Jean Baudrillard’s sociology entered the sociology of religion through the important work of Adam Possamai (Possamai 2005). Possamai defined new religions such as Discordianism, Matrixism and Jediism as hyper-real simulacrums of religion, “created out of, or in symbiosis with, commodified popular culture” providing “inspiration at a metaphorical level” and/or “beliefs for everyday life” (2012: 20). Despite the originality of Possamai’s engagement with Baudrillard’s work, he has nevertheless avoided many of Baudrillard’s most provocative ideas, including the linked concepts of implosion, the end of the social and fatal theory. Arguably these are strange omissions, given the implication of Possamai’s project (documenting processes of implicit religious resurgence) in the sociology of religion’s dominant discourse the secularization thesis, and modernity’s linear imaginaries of time and progress more generally. Baudrillard’s experimentation with tropes and metaphors of implosion, dissipation and exhaustion in which modernity is envisaged not as limitless growth or expansion but as collapsing in on itself like a black hole, surely provides the basis for an important provocation against the evolutionist, productivist and positivist sensibilities that have shaped the classical sociology of religion and which continue to haunt contemporary sociological theory and research on religion.

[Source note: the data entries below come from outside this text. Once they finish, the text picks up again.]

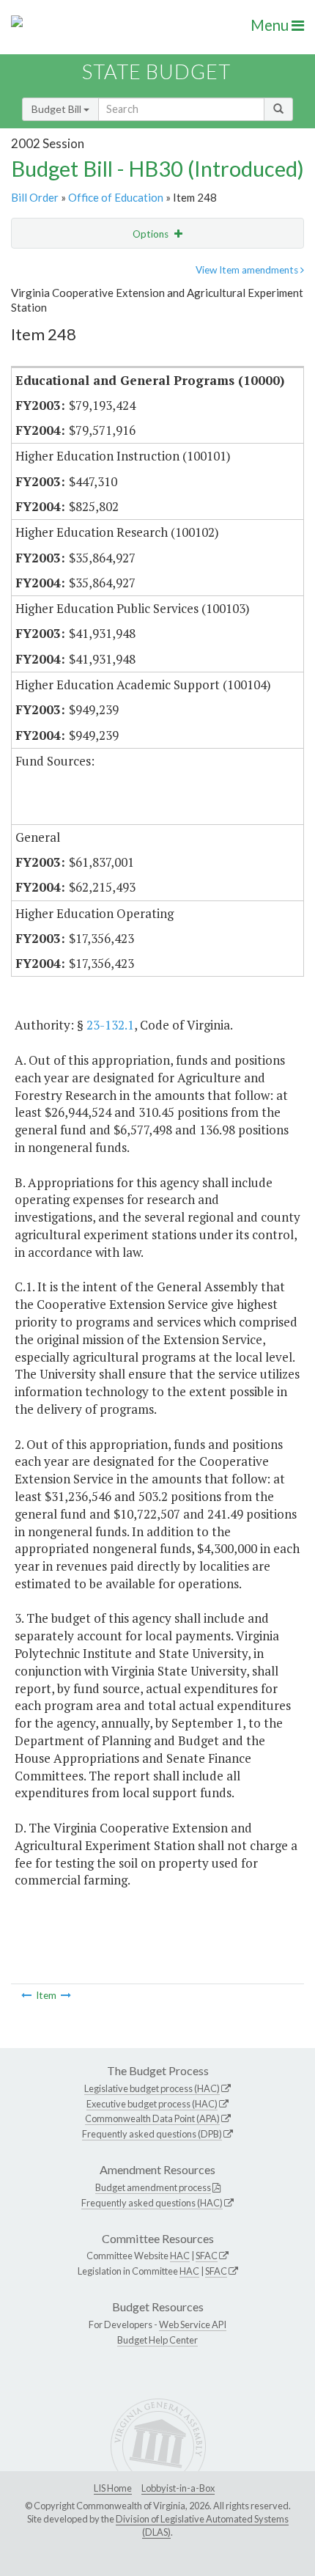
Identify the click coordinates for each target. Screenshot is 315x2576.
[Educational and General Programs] (66, 1995)
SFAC (207, 2255)
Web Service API (192, 2324)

In this essay I accomplish two tasks: first, I bring Baudrillard’s work into an alternative relationship with the sociology of religion through juxtaposition with the writings of Emile Durkheim (see Gane 1991: 9; Riley 2002: 255-257; Riley 2005: 293-295). Durkheim and Baudrillard share a common link to the figure of Georges Bataille, the founder of the short-lived Collège de Sociologie (1937-39). Like Durkheim, Bataille believed that ritual was constitutive of the social. But, in contrast to Durkheim’s focus on totemic ritual, the “electricity” (Durkheim 1915: 215) it generates and the “perpetual sustenance” (1915: 211) this pure sacred provides for ‘primitive’ society, Bataille’s focus was on the potlatch, the impure sacred, waste and non-utilitarian expenditure (Jenks 2003: 100-107; Richman 2003). Baudrillard’s interest in implosion accentuates and deepens Bataille’s break from Durkheim’s productivist conception of ritual and its sacred energies: whereas Durkheim presupposed a virtuous circle between ritual, energy and the formation of a rational social entity available to the gaze of the sociologist, Baudrillard envisions the increasing impenetrability of the social, “an opaque nebula whose growing density absorbs all surrounding energy”, that finally brings to an end “all those schemas of production, radiation and expansion according to which our imaginary functions” (Baudrillard 2007: 36-37). Second, then, I sketch a Baudrillardian approach to the sociology of secularization that assumes not the exhaustion of religion but the exhaustion of wider the social, a move with significant consequences for theories of secularization and the sacred on the one hand (Riley 2002), and for theories of lived and liquid religion and the conceptualisation of resilient, sustainable social solidarities, on the other (McGuire 2008; Groot 2006 and 2008). However, I begin with Claude Lévi-Strauss’ meditations on entropy (Tremlett 2008: 92 and 2011: 363), to reflect upon the different imaginaries of energy and society articulated by Durkheim and Baudrillard.